Are incomes from interest on deposits at credit institutions subject to personal income tax in Vietnam?
Are incomes from interest on deposits at credit institutions subject to personal income tax in Vietnam?
Based on point g, clause 1, Article 3 of Circular 111/2013/TT-BTC, the regulations on tax-free incomes are as follows:
Tax-free incomes
- Based on the provisions of Article 4 of the Personal Income Tax Law, Article 4 of Decree No. 65/2013/ND-CP, the tax-free incomess include:
...
g) Income from interest on deposits at credit institutions, branches of foreign banks, interest from life insurance contracts; income from interest on bonds issued by the Government of Vietnam.
...
Thus, income from interest on deposits at credit institutions is subject to personal income tax exemption. Therefore, income from interest on deposits at credit institutions is not required to pay personal income tax.
Are incomes from interest on deposits at credit institutions subject to personal income tax in Vietnam? (Image from the Internet)
What are the personal income tax rates in Vietnam?
* Comprehensive Personal Income Tax Rates
Based on clause 1, Article 23 of the Personal Income Tax Law 2007, the comprehensive personal income tax rate applies to taxable income from capital investment, capital transfer, real estate transfer, lottery winnings, royalties, franchise, inheritance, and gifts.

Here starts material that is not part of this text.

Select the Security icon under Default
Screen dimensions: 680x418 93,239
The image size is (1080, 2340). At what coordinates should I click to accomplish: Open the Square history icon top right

According to clause 2, Article 23 of the Personal Income Tax Law 2007 as amended by clause 7, Article 2 of the Law Amending Tax Laws 2014, the current comprehensive personal income tax rates are:
Taxable Income | Tax Rate (%) |
Income from capital investment | 5 |
Income from royalties, franchise | 5 |
Income from lottery winnings | 10 |
Income from inheritance, gifts | 10 |
Income from capital transfer as stipulated in clause 1, Article 13 of the Personal Income Tax Law 2007 Income from securities transfer as stipulated in clause 1, Article 13 of the Personal Income Tax Law 2007 |
20 0.1 |
Income from real estate transfer | 2 |
* Progressive Personal Income Tax Rates
Based on Article 22 of the Personal Income Tax Law 2007, the progressive personal income tax rate applies to taxable income from business, salaries, and wages.
The current progressive personal income tax rates are:
Tax Bracket | Taxable Income/Year (Million VND) |
Taxable Income/Month (Million VND) |
Tax Rate (%) |
1 | Up to 60 | Up to 5 | 5 |
2 | Over 60 to 120 | Over 5 to 10 | 10 |
3 | Over 120 to 216 | Over 10 to 18 | 15 |
4 | Over 216 to 384 | Over 18 to 32 | 20 |
5 | Over 384 to 624 | Over 32 to 52 | 25 |
6 | Over 624 to 960 | Over 52 to 80 | 30 |
7 | Over 960 | Over 80 | 35 |
Which entities are personal income taxpayers in Vietnam?
Based on Article 2 of Decree 65/2013/ND-CP, individuals liable for personal income tax include resident individuals and non-resident individuals with taxable income as provided by law.
* Scope of taxable income determination for taxpayers:
- For resident individuals, taxable income is income generated within and outside the territorial boundaries of Vietnam, regardless of the place of income payment;
- For non-resident individuals, taxable income is income generated within Vietnam, regardless of the place of income payment.
* A resident individual is a person meeting one of the following conditions:
- Being present in Vietnam for 183 days or more in a calendar year or for 12 consecutive months from the first day of presence in Vietnam;
An individual's presence in Vietnam as prescribed at this point is their physical presence on the territory of Vietnam.
- Having a regular place of residence in Vietnam in one of the following two cases:
+ Having a registered permanent residence per the law on residence;
+ Having a rented house to live in Vietnam under the law on housing, with the rental contracts' terms lasting from 183 days or more in a tax year.
In case an individual has a regular place of residence in Vietnam as prescribed at this point but is physically present in Vietnam for less than 183 days in the tax year and cannot prove being a resident of another country, that individual shall be considered a resident in Vietnam.
* A non-resident individual is a person who does not meet the conditions of a resident individual.
What is the tax period for personal income tax for resident and non-resident individuals in Vietnam?
Based on Article 7 of the Personal Income Tax Law 2007 as amended by clause 3, Article 1 of the Amended Personal Income Tax Law 2012, the tax period for personal income tax for resident and non-resident individuals is as follows:
- The tax period for resident individuals is stipulated as follows:
+ The tax period is annually applicable to income from business; income from salaries and wages;
+ The tax period is for each occurrence of taxable income for income from capital investment; income from capital transfer, excluding income from securities transfer; income from real estate transfer; income from lottery winnings; income from royalties; income from the franchise; income from inheritance; income from gifts;
+ The tax period is for each transfer or annually for income from securities transfer.
- The tax period for non-resident individuals is calculated for each occurrence of taxable income applicable to all taxable incomes.